The vast majority of the talks were so short (30 minutes) as to be useless. I very much enjoyed the tutorials. Without getting to tutorial length of sessions, I'd much rather see more in-depth coverage. Though the overall value for PyCon is widely agreed to be fantastic, I'm a little turned off of coming again, because I can get a list of the sessions, spend 5 minutes googling each, and get pretty much the same amount of content. Code samples matter. Running code matters. Think CodeCon.

I *loved* it!

It would have been nice is someone would have oiled the F'ing squeeking hinge on A-E. Seems like the lot with the sound controls that were 5 feet away would have done something about this. Seems like there could be some good overlap between this and the European PyCon. Formats completely different - could be some sharing/leveraging. More insights to the sprints would help - this was a new experience for me.

This was the best PyCon ever in terms of the quality of talks, the relevance of the tutorials, and the smoothness of the schedule, so keep up the high standards.

Yes. Thank you very much. It was a a pleasant/useful experience. Organisation was good and everyone was friendly.

Good work!!

Great conference.

Great conference. Meeting people was the best part of it.

- Wireless network was great, except for first day. - Registration fubar on first day should not have occurred. - I arrived the previous day. I would have volunteered to help on the setup evening if I had been aware help was needed. If you need volunteers, post signs prominently at the venue, on the website, or (as a last resort) spam the mail list.

The main appeal of PyCon is people; it will pay to remember that.

Amazing conference. Great folks, and smart! Thanks, all.

Good job DFW!

It was great!

Most everything this year was better than last year.
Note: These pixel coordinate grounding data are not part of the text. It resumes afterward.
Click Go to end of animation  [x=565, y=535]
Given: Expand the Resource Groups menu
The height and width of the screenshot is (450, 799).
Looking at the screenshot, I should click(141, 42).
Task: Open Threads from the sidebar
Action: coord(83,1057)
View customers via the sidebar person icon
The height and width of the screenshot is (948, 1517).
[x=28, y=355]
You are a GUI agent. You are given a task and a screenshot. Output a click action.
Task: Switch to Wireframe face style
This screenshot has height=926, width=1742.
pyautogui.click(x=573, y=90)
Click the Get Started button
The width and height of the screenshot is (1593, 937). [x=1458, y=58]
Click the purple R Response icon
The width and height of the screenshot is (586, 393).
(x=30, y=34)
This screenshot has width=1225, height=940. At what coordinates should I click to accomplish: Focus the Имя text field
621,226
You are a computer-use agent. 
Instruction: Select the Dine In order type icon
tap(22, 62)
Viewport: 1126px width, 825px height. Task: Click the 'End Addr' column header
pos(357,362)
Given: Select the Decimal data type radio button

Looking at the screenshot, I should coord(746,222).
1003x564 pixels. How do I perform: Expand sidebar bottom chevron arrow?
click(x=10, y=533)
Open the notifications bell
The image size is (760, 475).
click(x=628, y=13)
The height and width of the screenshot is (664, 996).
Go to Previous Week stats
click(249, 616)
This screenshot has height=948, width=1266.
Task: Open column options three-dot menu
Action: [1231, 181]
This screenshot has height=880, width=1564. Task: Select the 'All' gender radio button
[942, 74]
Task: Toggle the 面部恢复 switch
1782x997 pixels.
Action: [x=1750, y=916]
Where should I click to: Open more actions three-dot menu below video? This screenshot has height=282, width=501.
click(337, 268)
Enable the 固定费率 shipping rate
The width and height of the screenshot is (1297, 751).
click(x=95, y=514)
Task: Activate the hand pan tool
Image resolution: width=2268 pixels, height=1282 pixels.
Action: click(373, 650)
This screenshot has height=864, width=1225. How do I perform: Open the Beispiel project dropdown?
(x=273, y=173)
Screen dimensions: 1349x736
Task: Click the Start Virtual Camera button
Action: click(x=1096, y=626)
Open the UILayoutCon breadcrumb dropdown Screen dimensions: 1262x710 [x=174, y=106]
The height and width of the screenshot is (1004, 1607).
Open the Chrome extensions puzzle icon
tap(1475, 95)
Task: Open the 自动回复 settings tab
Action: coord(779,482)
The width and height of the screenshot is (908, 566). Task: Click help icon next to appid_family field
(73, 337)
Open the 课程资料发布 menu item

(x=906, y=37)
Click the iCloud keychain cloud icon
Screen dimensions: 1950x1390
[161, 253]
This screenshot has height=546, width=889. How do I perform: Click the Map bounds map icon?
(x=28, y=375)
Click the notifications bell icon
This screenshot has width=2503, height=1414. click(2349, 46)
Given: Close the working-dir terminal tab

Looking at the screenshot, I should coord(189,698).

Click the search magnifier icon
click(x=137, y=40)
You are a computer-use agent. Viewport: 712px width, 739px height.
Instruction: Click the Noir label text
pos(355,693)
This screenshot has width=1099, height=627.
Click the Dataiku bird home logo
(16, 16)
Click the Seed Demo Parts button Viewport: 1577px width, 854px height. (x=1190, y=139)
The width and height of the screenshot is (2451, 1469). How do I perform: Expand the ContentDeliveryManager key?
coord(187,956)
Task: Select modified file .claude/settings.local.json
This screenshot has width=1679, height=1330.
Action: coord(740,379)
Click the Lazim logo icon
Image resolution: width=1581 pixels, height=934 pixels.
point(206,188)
Awesome conference; best I've ever been to!

Keynote satisfaction overall: high to very high. Satisfaction w/ 2nd keynote: low; not relevant to PyCon. Other than that one keynote, I loved the conference. Nice job!

Speaker/presenter quality quite even, but good extra material from a poor presenter helps later understanding. Unfortunately this wasn't often seen.

+1 for Dallas in '08!

E-learning keynote was not very applicable to audience. Network could have been better with a big cache (e.g. downloads of OLPC images and thousands of schedule page hits).

Due to the chance of bad weather, it's better to hold the conference on the West Coast or the southern states.

Brilliant, fantastic, awesome - thank you.

It was wonderful!

Everything was great! Thank you!

Networking was great. Can't wait to go again. The food was terrific. Compliments to the chef.